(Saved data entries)
※
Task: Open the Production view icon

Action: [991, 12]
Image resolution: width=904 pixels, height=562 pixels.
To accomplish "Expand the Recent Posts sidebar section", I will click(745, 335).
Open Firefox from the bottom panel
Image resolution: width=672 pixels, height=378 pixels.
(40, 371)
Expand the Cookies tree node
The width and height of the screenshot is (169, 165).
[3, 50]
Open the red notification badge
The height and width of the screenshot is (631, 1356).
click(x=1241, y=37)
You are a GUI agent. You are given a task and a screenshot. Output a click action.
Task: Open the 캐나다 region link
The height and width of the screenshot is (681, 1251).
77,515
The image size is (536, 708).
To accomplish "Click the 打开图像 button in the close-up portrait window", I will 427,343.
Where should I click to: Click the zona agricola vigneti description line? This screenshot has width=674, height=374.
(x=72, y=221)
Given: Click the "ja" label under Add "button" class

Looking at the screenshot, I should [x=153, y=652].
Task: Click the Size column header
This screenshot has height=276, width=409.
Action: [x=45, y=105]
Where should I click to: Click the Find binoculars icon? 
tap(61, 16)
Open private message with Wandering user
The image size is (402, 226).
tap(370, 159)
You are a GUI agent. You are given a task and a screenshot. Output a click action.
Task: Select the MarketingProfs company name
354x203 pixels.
※
# Aim of the exercise
Could you retype exactly the lines from the first one of the records through the line containing "Task: Open the 캐나다 region link", both included, and nothing more?

# Output of the task
Task: Open the Production view icon

Action: [991, 12]
Image resolution: width=904 pixels, height=562 pixels.
To accomplish "Expand the Recent Posts sidebar section", I will click(745, 335).
Open Firefox from the bottom panel
Image resolution: width=672 pixels, height=378 pixels.
(40, 371)
Expand the Cookies tree node
The width and height of the screenshot is (169, 165).
[3, 50]
Open the red notification badge
The height and width of the screenshot is (631, 1356).
click(x=1241, y=37)
You are a GUI agent. You are given a task and a screenshot. Output a click action.
Task: Open the 캐나다 region link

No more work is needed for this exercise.